Exercise:
Convert the material below into a Markdown table with two columns, Row and Line. Use only the lines from the one that contains "Image resolution: width=1324" through the one that contains "point(408,377)", including both of those lines, and leave out blank lines and the pictures.

Given records:
▽
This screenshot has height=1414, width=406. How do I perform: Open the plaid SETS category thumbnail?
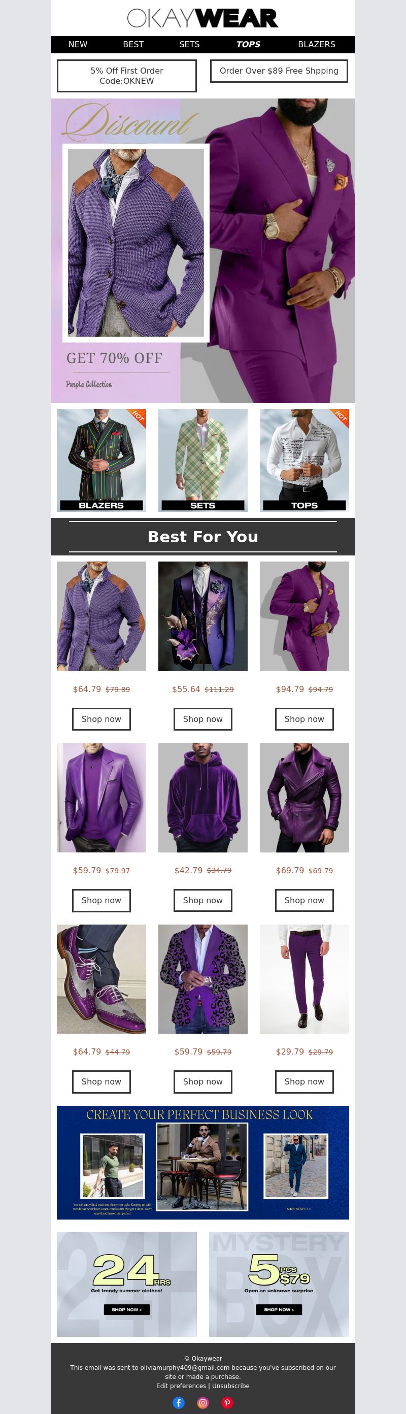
△
▽
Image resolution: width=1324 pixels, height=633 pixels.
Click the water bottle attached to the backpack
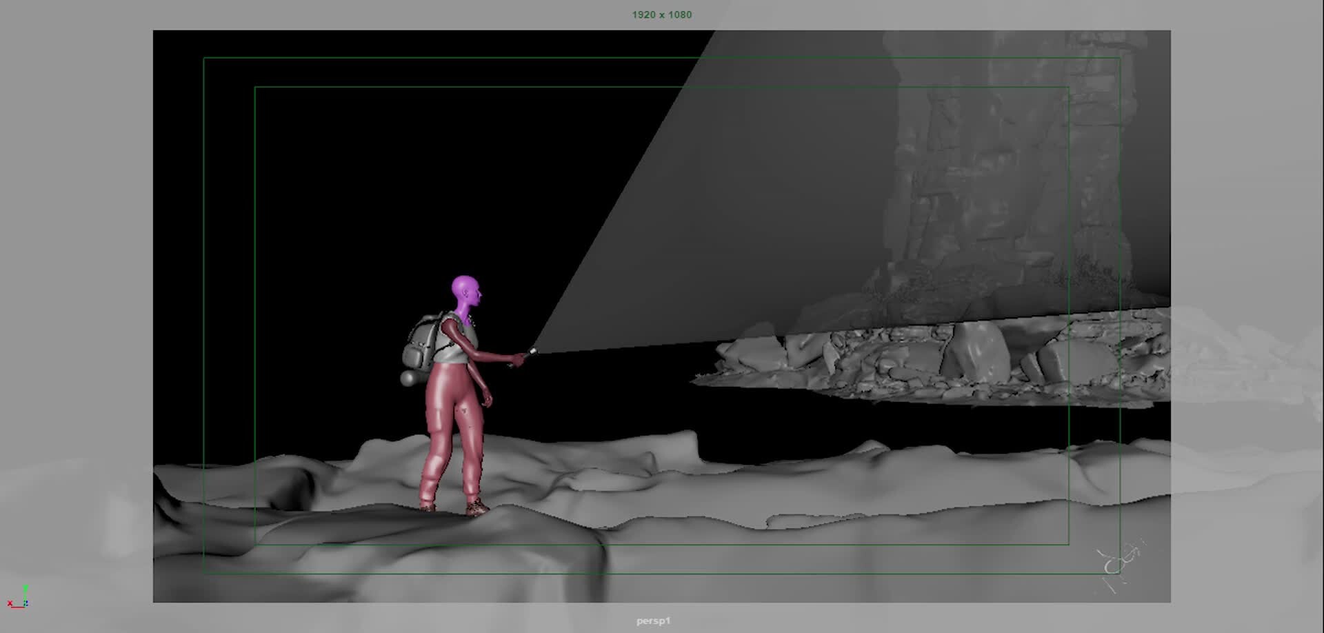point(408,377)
△
▽
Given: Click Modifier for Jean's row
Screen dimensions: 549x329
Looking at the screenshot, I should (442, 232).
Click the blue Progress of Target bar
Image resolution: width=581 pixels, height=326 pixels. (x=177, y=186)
△
Worked solution:
| Row | Line |
|---|---|
| 1 | Image resolution: width=1324 pixels, height=633 pixels. |
| 2 | Click the water bottle attached to the backpack |
| 3 | point(408,377) |